Assigned task: Below is a set of records, and all of them should be retyped exactly, minus the pictures.

Dataset extract:
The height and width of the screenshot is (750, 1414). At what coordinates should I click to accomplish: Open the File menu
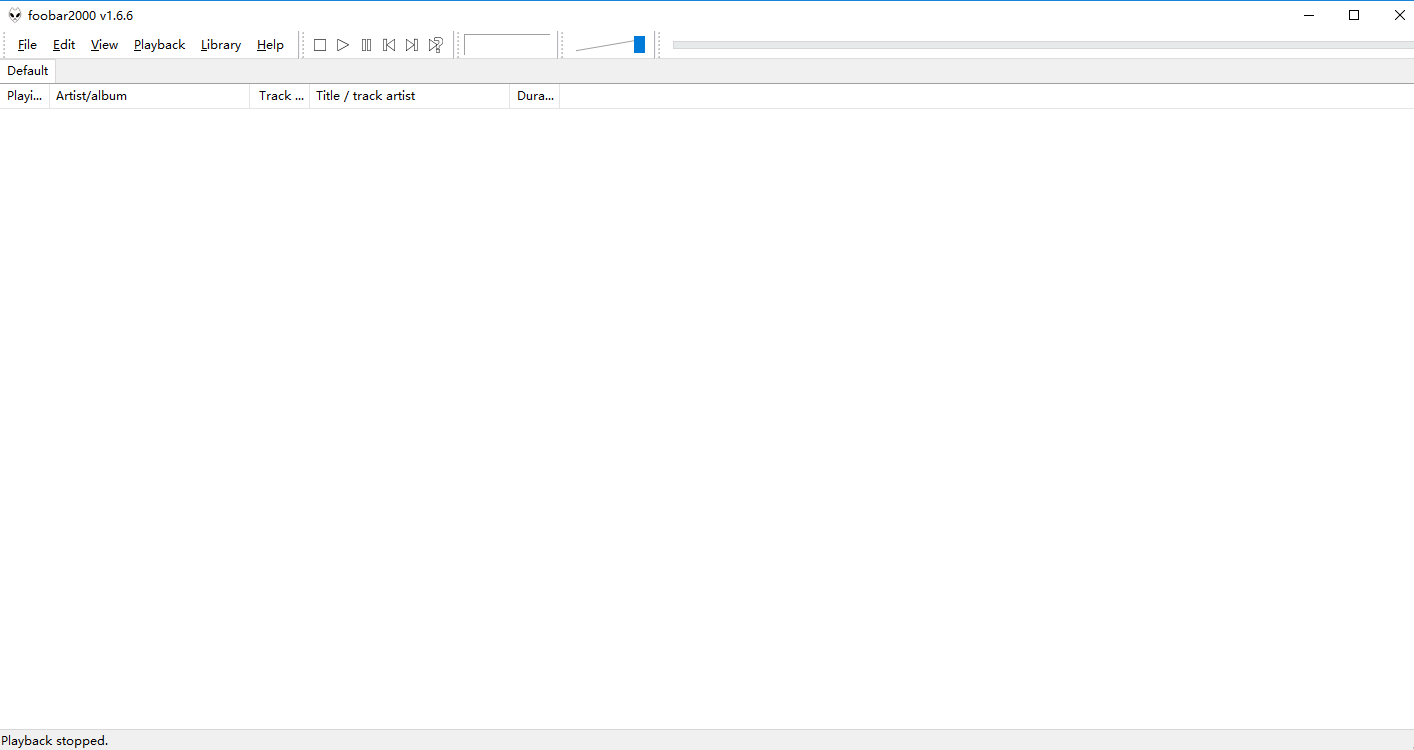pos(26,44)
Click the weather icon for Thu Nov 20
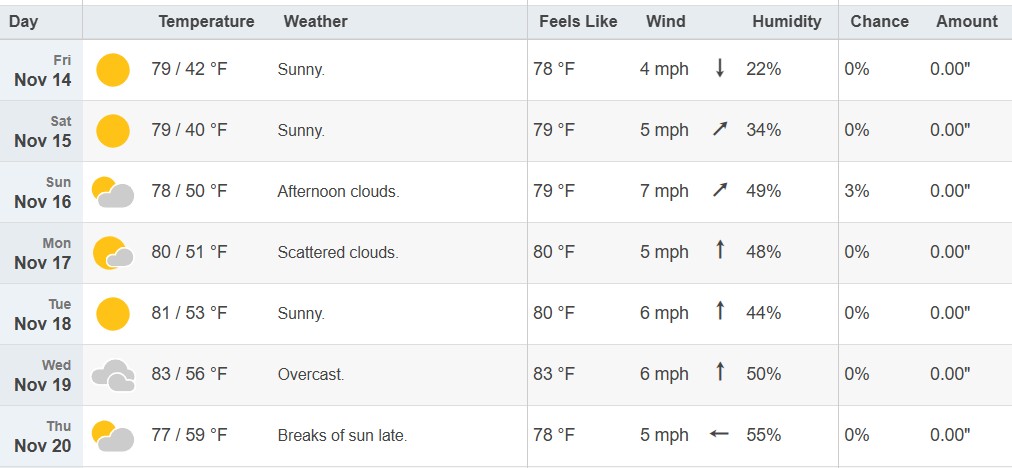The image size is (1012, 468). pyautogui.click(x=113, y=436)
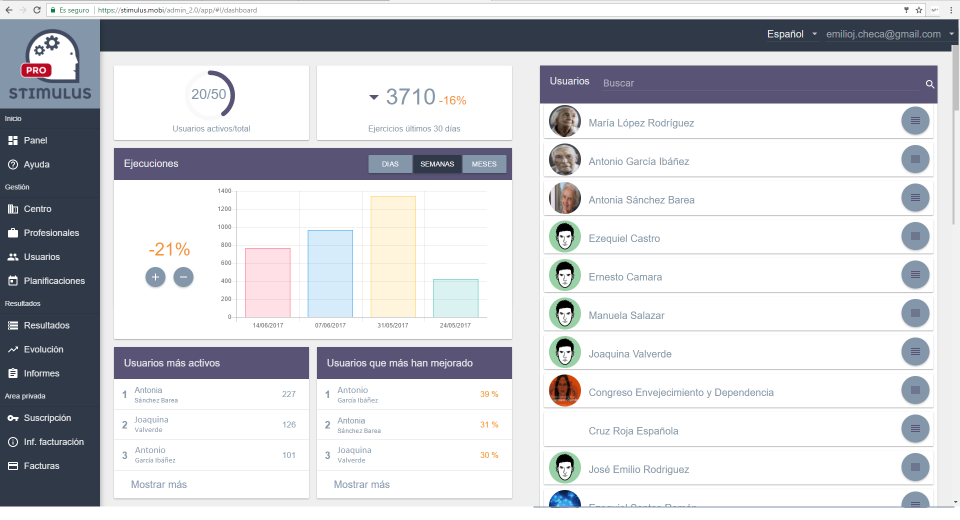Open Ayuda help icon in sidebar
This screenshot has width=960, height=520.
pos(13,165)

Response:
The height and width of the screenshot is (750, 1414). At what coordinates should I click to accomplish: Open the File menu
pos(26,44)
Click the weather icon for Thu Nov 20
The image size is (1012, 468). pyautogui.click(x=113, y=436)
Open Ayuda help icon in sidebar
This screenshot has width=960, height=520.
pos(13,165)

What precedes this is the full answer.